***** 原文摘录 *****
Java对正则表达式的支持(一)

　　Java对正则表达式的支持主要体现在String、Pattern、Matcher和Scanner类。

　1.Pattern、Matcher

　　先看一个Pattern和Matcher类使用正则表达式的例子。

public class PatternTest {    

    public static void main(String [ ] args) {

        String testString = "abcabcabcdefabc";

        String [] regexs = new String []{"abc+","(abc)+","(abc){2,}"};

        for(String regex:regexs){

            Pattern p = Pattern.compile(regex);

            Matcher m = p.matcher(testString);

            System.out.println("test regex: " + regex);

            while(m.find()){

                System.out.println("match " + m.group() + " at position " + m.start() + "-" + (m.end() -1));

            }

        }

    }

}

　　运行的结果为：

test regex: abc+

match abc at position 0-2

match abc at position 3-5

match abc at position 6-8

match abc at position 12-14

test regex: (abc)+

match abcabcabc at position 0-8

match abc at position 12-14

test regex: (abc){2,}

match abcabcabc at position 0-8

　　先对几个正则表达式的含义进行解释：

　　abc+：匹配abc或者abcc或者abccc等。
*****
-- 练习 1 --
根据原文摘录，Java对正则表达式的支持主要体现在哪几个类上？
-- 练习 2 --
请原样返回原文摘录中从“test regex: (abc)+”起、到“abc+：匹配abc或者abcc或者abccc等。”止的这一段文字。
***** 源数据 *****
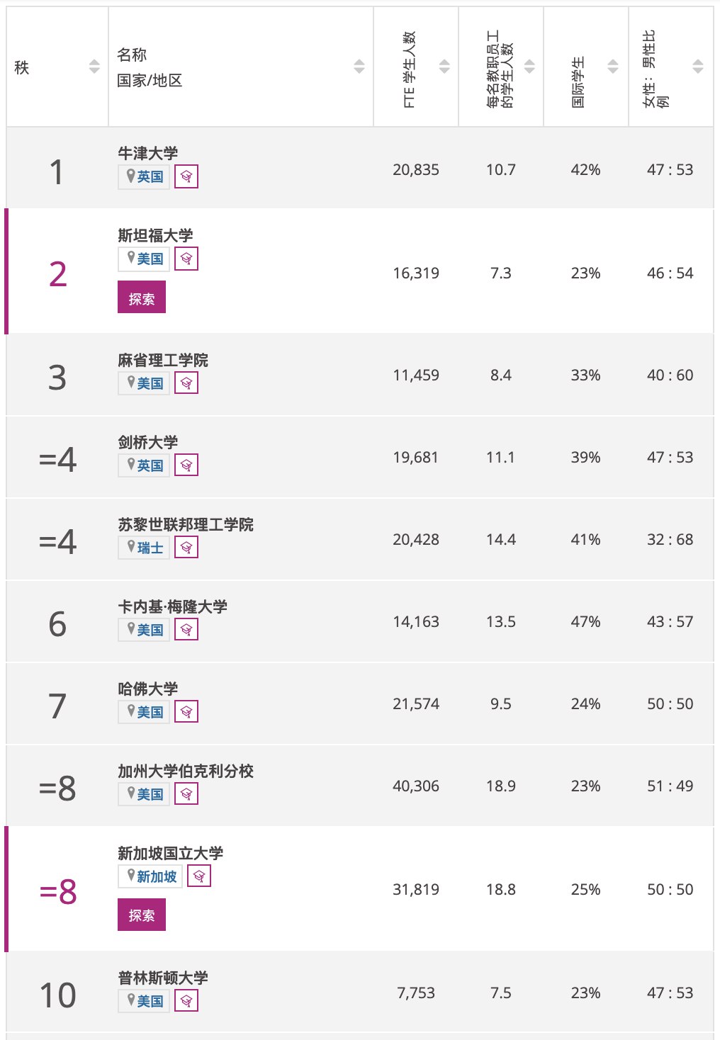The image size is (720, 1040).
Task: Select graduation cap icon next to 剑桥大学
Action: tap(186, 465)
*****
-- 练习答案 1 --
String、Pattern、Matcher和Scanner类。

-- 练习答案 2 --
test regex: (abc)+

match abcabcabc at position 0-8

match abc at position 12-14

test regex: (abc){2,}

match abcabcabc at position 0-8

　　先对几个正则表达式的含义进行解释：

　　abc+：匹配abc或者abcc或者abccc等。